Thank you for saying this. Memory suggested that this was the case; I think one problem that happens on this site is that people distrust Google so much that they will trust some completely unknown organization that they've never heard of before over one (Google) that has presumably made themselves legally liable if they use your data to track you.
(I would also note to everyone that you can simply disable sending referrers third party, which means that even if Google is using this data to track you, they won't know what sites you are visiting unless those sites use very specific combinations of fonts.)
The Google Fonts API is designed to limit the collection, storage, and use of end-user data to only what is needed to serve fonts efficiently.
There's an awful lot of weasel words in there.
If it was a simple "The Google Fonts API doesn't collect or store any user data" that would be good. But there's so much hidden language in that one sentence.
- "Designed" — Well, it was designed to do that, but it doesn't. After we're caught, we'll put out a press release saying We Can Do Better™.
- "Limit" - It limits the collection. It doesn't prevent the collection. It doesn't not collect any data. It just collects "limited" data. And "limited" is defined by us and can be revised whenever we want.
- "collection, storage, and use of end-user data" has so many ways to be abused.
- "efficiently" — Efficient for who? Google? Google's advertising department? Google's profiling department? What if there's an inefficient way? What if there's a more efficient way, but it gives Google less data?
All this may seem unkind, but Google has earned the planet's distrust. In the early years, Google didn't believe that reputation matters. It does. And that's why the legal departments of billion-dollar companies like the one I work for don't allow us to use Google products.
There is no such thing as absolute privacy. By virtue of being a web-hosted service, you will need to interact with the end server, and that already has the potential to expose details like IP, referer, user-agent, etc.
The wording around designing and limiting collection is acknowledging this inherent problem and letting the user know that they’ve done their best to prevent malice.
It’s not weasel wording except for anons who like hating on the internet.
Are you talking about the x-client-data header (which isn't unique, but is relatively high entropy at <= 13-bits)? [1] that is used for evaluating the effect of experiments that Chrome is running on other Google services, which does include ads. But it is not used for personalization (I wish they would say that publicly).
For example, when I look at a Google Fonts request in Chrome developer tools I see:
Each of those numbers represents an experimental treatment that is currently active for my Chrome instance. (It looks like more entropy because it's multiple values, but they're all derived from a single 13-bit per-instance seed.)

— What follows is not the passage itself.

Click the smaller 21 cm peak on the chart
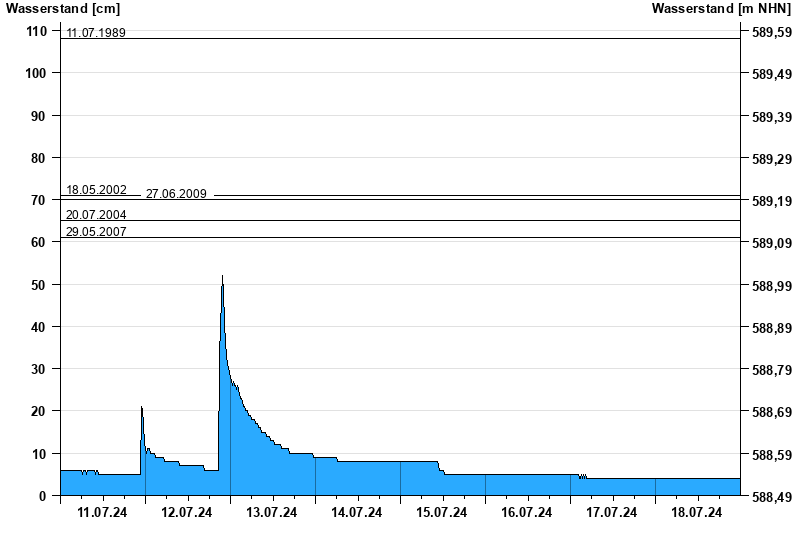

That is only true if-and-only-if we pretend those 13 bits are the only identifying information being sent to Google when requesting a font. The HTTP request is almost certainly being sent to Google wrapped inside an IP protocol packet. For most[1] requests, there are at least 24 additional bits (why 24? see: [3]) of very-identifying data in the IPv4 Source Address field. More fingerprinting can be probably done on other protocol fields, and IPv6 obviously adds an additional 96 bits. Yes, IP addresses are not unique, but ~13 bits is easily sufficient to disambiguate most hosts on a private network behind a typical NAT. Correlating the tuple {IPv4 Src Addr, x-client-data} received on a font request is trivial: it only requires a user to login to any Google webpage that includes a font request.
>> re: your [1]
A given Chrome installation may be participating in a number
of different variations (for different features) at the
same time. These fall into two categories:
Low entropy variations, which are randomized based
on a number from 0 to 7999 (13 bits) that's randomly
generated by each Chrome installation on the first run.
High entropy variations, which are randomized using
the usage statistics token for Chrome installations
that have usage statistics reporting enabled.
How many users have 'usage statistics reporting' enabled, and are there for a "High entropy variation"? Is it enabled by default and thus will only be disabled by the minority of people that know how to opt-out?
[1] Google reports[2] they currently see about a 60%/40% ratio of IPv4/IPv6.
leads me to believe that Google has PI when people visit sites using google fonts.
Even if they don't use it for advertising purposes long term log keeping is not required to serve fonts.
It doesn't really matter what the service is doing, they didn't ask for consent to log the IP of people downloading fonts.
To be perfectly clear: it wouldn't keep me from sleeping at night and fonts permissions should be bundled with cookie consent or there should be a permission prompt (just like when asking for youtube vid.).
"by including Google-Fonts-hosted font on its pages, passed the unidentified plaintiff's IP address to Google without authorization and without a legitimate reason for doing so"
It isn't about whether the IP address was logged, but about whether it was sent. Which is an unavoidable aspect of loading a resource from a server.
Secure from whom? The mob? China? The US government? Google?
I'm more worried about the last two than the first two. It'd be illegal for them to secure it against US law enforcement, and they don't claim they're secure the data they log against access from themselves.
Use of Google Fonts API is unauthenticated. The Google Fonts API does not set or log cookies.
In other words, data from font serving does not feed into advertising personalization.
(Disclosure: I used to work on ads at Google)